Una rara occorrenza, difficilmente prevedibile in fase di progettazione, che si risolve facilmente e con poco in fase di codifica, senza neanche dover scomodare il refactoring, aggiornare i test per quella funzione, sincronizzare la documentazione per quel metodo o, peggio, senza sincronizzare i modelli di design e di analisi (senza neanche minimamente pensare ai requisiti).
Una banalità in fondo; la deadline è vicina e ci sono problemi più importanti da risolvere e non c’è tempo da perdere per le banalità.
Le risorse mnemoniche di un individuo normale sono limitate, nel senso che hanno un limite, e generalmente si riconfigurano per gestire i problemi più importanti ed impellenti: è l’istinto di sopravvivenza.
Ma “il sonno della ragione genera mostri” e neanche il SuperDeveloper(tm) può farci niente, ecco perché è destinato a soccombere.
Lo sforzo maggiore è tutto volto alle priorità maggiori, e non potrebbe essere altrimenti visto che, come accennato, le energie delle risorse umane, quelle che compiono gli sforzi di programmazione, sono limitate. Ecologia della Programmazione.
Tutto il codice che rimane da scrivere, lo stress, la deadline, le priorità, agiscono come forze non conservative sul lavoro del programmatore, premesso che il lavoro del programmatore è uguale allo sforzo intellettuale moltiplicato per il codice scritto. Meccanica del Codice.
Ebbene proprio quella leggera, piccola variazione innocente, si ripercuote su tutto il codice che invoca la funzione appena modificata.
Scotty probabilmente l’avrebbe definita come una fluttuazione quantica all’interno del tessuto spazio-temporale sul quale giace il nostro programma.
Tutte le migliaia, milioni di relazioni di codice già stabilite e che fino a quel momento trovavano una loro armonia, ora vengono lievemente smosse.
Armonia perturbata, equilibrio rotto.
Senza che nessuno se ne accorga, almeno nell’immediato. Ed essendo così piccolo, l’evento generatore tende ad essere dimenticato molto velocemente. L’origine della variazione che porterà all’inevitabile decadimento del codice si perde nel codice stesso. Cenere alla Cenere.
È un po’ l’effetto della celebre farfalla di Lorenz, che sbattendo le ali in Brasile provoca un uragano in Texas qualche tempo dopo.
È un processo naturale, spontaneo, irreversibile. L’entropia del codice tende ad aumentare, riga dopo riga, funzione dopo funzione, build dopo build.
Collateralmente, questa è un’implicita affermazione che il bug più grande si annida “tra la tastiera e la sedia”: potenzialmente facile da individuare ma impossibile da rimuovere completamente. Diagnosi immediata, prognosi riservata.

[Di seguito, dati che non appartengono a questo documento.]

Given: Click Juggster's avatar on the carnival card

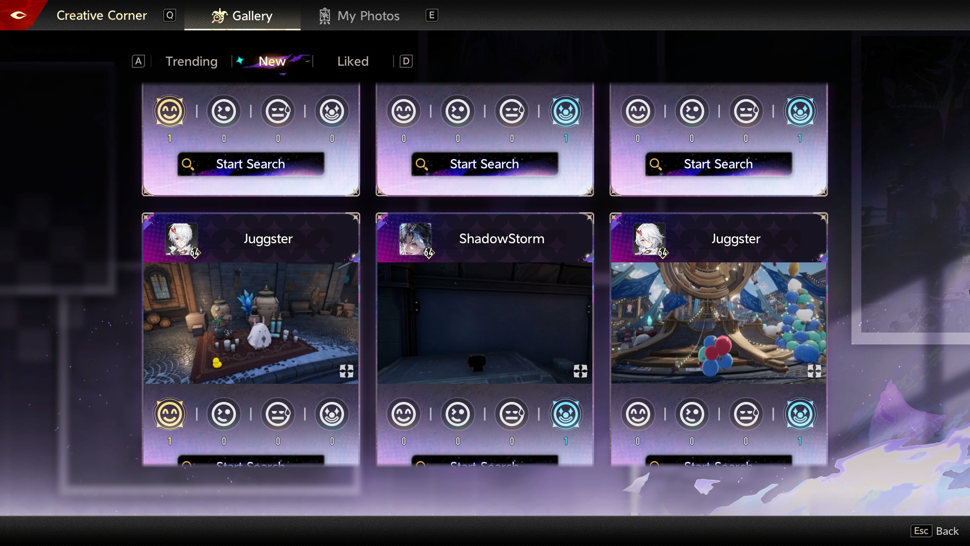Looking at the screenshot, I should click(x=649, y=239).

Ogni universo di codice (programma) ed il caos che vi domina hanno la stessa origine. Le due siamesi parti della stessa banconota: solo se entrambe presenti, il tutto ha valore.
A meno di una improbabile creazione di perfetti automi programmatori da parte dell’uomo, possiamo solo migliorare il modo in cui le scommesse sono formulate e truccare la moneta per far pesare meno un lato dell’altro.
Il lato che ci interessa, ovviamente.